What to work on
Arrange the material below as a two-column CSV headed input and output, with one row for each thing it asks. Put the wording in input and its answer in output, each in a single quoted field with line breaks replaced by spaces, and leave out the pictures.

Source records
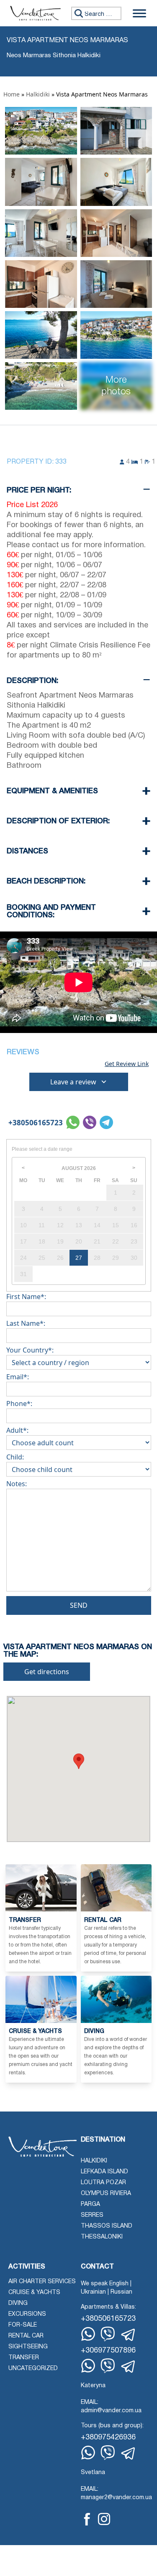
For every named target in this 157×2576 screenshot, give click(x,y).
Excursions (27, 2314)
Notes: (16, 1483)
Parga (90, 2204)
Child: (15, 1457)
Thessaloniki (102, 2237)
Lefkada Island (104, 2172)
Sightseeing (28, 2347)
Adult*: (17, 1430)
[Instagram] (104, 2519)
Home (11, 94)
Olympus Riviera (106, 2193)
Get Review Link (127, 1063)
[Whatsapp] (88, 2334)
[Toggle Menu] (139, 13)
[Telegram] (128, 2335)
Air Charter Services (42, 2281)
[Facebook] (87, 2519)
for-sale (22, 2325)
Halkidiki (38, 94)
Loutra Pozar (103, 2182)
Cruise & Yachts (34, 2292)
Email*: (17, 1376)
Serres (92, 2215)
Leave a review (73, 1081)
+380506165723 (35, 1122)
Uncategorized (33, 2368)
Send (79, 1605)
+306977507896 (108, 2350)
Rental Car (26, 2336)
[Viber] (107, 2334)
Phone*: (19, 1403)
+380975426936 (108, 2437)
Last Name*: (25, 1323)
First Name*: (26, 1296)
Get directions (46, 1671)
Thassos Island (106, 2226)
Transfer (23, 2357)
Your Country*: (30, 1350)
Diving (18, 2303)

Task response
input,output
"For every named target in this 157×2576 screenshot, give click(x,y). Excursions","(27, 2314)"
"Notes:","(16, 1483)"
"Parga","(90, 2204)"
"Child:","(15, 1457)"
"Thessaloniki","(102, 2237)"
"Lefkada Island","(104, 2172)"
"Sightseeing","(28, 2347)"
"Adult*:","(17, 1430)"
"[Instagram]","(104, 2519)"
"Home","(11, 94)"
"Olympus Riviera","(106, 2193)"
"Get Review Link","(127, 1063)"
"[Whatsapp]","(88, 2334)"
"[Toggle Menu]","(139, 13)"
"[Telegram]","(128, 2335)"
"Air Charter Services","(42, 2281)"
"[Facebook]","(87, 2519)"
"for-sale","(22, 2325)"
"Halkidiki","(38, 94)"
"Loutra Pozar","(103, 2182)"
"Cruise & Yachts","(34, 2292)"
"Email*:","(17, 1376)"
"Serres","(92, 2215)"
"Leave a review","(73, 1081)"
"+380506165723","(35, 1122)"
"Uncategorized","(33, 2368)"
"Send","(79, 1605)"
"+306977507896","(108, 2350)"
"Rental Car","(26, 2336)"
"[Viber]","(107, 2334)"
"Phone*:","(19, 1403)"
"+380975426936","(108, 2437)"
"Last Name*:","(25, 1323)"
"First Name*:","(26, 1296)"
"Get directions","(46, 1671)"
"Thassos Island","(106, 2226)"
"Transfer","(23, 2357)"
"Your Country*:","(30, 1350)"
"Diving","(18, 2303)"